[Exercise inputs Boundary: Start]

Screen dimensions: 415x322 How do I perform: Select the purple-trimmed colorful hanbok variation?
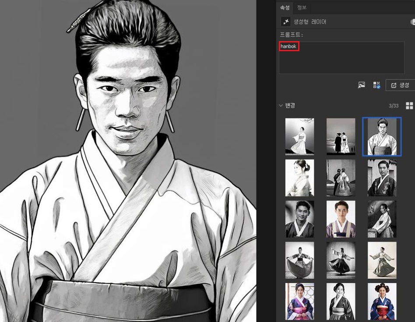(x=341, y=219)
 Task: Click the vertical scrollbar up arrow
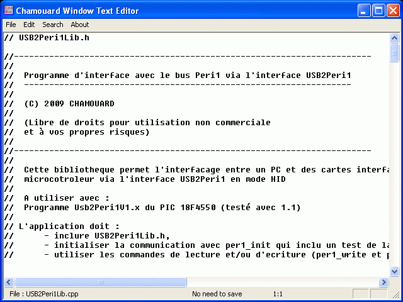(394, 38)
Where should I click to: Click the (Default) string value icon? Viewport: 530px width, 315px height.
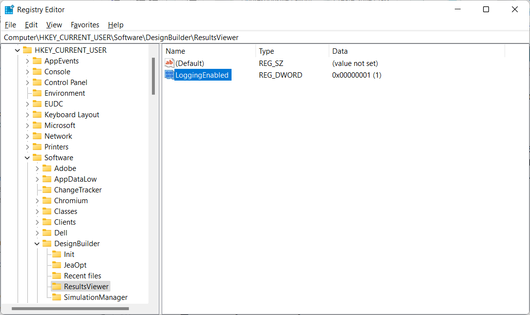coord(170,63)
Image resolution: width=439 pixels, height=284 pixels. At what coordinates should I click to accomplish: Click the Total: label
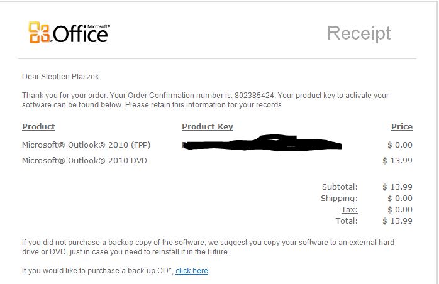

[Exercise inputs Boundary: End]

■ What you should do ■
Repeat every record above exactly. The pictures do not belong in the copy.

■ Exercise solution ■
Screen dimensions: 415x322 How do I perform: Select the purple-trimmed colorful hanbok variation?
(x=341, y=219)
 Task: Click the vertical scrollbar up arrow
(394, 38)
Where should I click to: Click the (Default) string value icon? Viewport: 530px width, 315px height.
coord(170,63)
Image resolution: width=439 pixels, height=284 pixels. At what coordinates should I click to accomplish: Click the Total: label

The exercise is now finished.